(Task input)
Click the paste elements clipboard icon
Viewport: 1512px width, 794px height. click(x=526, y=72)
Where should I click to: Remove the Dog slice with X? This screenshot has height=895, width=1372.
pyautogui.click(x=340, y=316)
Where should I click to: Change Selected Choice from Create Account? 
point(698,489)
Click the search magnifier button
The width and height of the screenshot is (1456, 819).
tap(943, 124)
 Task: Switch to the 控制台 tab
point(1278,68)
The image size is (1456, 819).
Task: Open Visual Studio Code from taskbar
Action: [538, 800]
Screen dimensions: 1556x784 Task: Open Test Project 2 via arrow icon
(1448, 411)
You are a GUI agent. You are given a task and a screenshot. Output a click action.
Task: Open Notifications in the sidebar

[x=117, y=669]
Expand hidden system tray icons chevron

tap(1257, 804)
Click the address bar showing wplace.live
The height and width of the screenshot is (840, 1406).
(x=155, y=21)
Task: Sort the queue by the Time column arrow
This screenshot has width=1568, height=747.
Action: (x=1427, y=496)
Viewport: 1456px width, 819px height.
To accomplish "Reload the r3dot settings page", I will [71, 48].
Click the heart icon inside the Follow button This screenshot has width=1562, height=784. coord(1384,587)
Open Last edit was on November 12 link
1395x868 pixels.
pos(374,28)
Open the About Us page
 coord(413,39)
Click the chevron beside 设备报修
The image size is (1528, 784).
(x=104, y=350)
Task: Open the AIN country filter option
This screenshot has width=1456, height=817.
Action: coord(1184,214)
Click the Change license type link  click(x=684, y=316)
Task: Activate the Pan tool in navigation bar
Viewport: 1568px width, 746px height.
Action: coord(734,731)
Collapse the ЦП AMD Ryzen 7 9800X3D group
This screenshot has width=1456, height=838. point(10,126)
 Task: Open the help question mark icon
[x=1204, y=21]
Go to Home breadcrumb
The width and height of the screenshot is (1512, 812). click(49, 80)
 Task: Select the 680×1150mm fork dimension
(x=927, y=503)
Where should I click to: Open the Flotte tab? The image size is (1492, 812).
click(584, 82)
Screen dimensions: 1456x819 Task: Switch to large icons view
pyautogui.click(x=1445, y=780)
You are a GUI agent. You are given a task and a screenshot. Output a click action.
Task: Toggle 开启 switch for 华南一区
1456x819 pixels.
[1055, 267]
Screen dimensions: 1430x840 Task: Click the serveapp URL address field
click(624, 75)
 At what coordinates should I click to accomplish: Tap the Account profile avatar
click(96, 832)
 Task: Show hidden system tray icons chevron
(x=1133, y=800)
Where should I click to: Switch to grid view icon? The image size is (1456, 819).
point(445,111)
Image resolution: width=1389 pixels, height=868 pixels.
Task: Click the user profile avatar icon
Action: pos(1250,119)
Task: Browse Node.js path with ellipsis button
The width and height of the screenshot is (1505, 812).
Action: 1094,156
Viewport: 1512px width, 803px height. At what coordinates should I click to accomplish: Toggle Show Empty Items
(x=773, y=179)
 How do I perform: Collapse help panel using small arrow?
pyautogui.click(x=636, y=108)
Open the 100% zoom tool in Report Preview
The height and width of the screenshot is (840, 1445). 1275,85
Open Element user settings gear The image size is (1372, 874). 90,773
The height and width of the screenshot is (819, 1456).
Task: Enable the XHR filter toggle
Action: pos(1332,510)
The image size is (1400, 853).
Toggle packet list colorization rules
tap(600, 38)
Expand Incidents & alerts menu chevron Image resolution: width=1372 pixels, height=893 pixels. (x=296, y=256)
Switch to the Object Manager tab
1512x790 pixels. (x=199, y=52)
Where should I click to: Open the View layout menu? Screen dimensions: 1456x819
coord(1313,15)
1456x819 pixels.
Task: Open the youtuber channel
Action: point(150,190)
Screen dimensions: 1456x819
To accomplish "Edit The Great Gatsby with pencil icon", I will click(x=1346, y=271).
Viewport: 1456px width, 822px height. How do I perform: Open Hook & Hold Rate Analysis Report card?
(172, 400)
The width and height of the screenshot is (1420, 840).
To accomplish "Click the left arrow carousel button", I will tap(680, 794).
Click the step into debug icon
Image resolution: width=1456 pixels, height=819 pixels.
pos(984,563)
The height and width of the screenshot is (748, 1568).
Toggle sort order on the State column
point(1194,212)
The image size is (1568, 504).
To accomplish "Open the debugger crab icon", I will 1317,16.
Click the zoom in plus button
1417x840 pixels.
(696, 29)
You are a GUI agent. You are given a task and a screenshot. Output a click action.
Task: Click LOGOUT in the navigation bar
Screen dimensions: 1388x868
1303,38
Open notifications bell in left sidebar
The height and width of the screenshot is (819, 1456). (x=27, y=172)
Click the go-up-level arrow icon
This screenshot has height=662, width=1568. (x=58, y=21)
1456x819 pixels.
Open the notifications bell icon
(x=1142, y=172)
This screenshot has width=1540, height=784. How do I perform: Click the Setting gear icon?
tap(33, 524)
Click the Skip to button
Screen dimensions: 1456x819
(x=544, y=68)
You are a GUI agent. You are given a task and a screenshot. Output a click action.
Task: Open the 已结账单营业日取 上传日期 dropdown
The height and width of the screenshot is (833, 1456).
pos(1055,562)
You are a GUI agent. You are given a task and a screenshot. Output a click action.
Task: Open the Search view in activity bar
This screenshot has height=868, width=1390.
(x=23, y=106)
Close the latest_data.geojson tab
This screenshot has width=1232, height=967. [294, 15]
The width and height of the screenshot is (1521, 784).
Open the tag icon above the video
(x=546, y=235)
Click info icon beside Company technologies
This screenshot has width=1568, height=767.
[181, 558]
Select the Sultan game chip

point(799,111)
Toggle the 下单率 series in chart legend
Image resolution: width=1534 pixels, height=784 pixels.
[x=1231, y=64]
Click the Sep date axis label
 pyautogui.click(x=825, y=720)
(End Task input)
▶ [Exercise goal]: Copy out only the lines above from the one with "Task: Click LOGOUT in the navigation bar" to the one with "The width and height of the screenshot is (1521, 784).", inclusive, exactly as they stand.

▶ [Response for this exercise]:
Task: Click LOGOUT in the navigation bar
Screen dimensions: 1388x868
1303,38
Open notifications bell in left sidebar
The height and width of the screenshot is (819, 1456). (x=27, y=172)
Click the go-up-level arrow icon
This screenshot has height=662, width=1568. (x=58, y=21)
1456x819 pixels.
Open the notifications bell icon
(x=1142, y=172)
This screenshot has width=1540, height=784. How do I perform: Click the Setting gear icon?
tap(33, 524)
Click the Skip to button
Screen dimensions: 1456x819
(x=544, y=68)
You are a GUI agent. You are given a task and a screenshot. Output a click action.
Task: Open the 已结账单营业日取 上传日期 dropdown
The height and width of the screenshot is (833, 1456).
pos(1055,562)
You are a GUI agent. You are given a task and a screenshot. Output a click action.
Task: Open the Search view in activity bar
This screenshot has height=868, width=1390.
(x=23, y=106)
Close the latest_data.geojson tab
This screenshot has width=1232, height=967. [294, 15]
The width and height of the screenshot is (1521, 784).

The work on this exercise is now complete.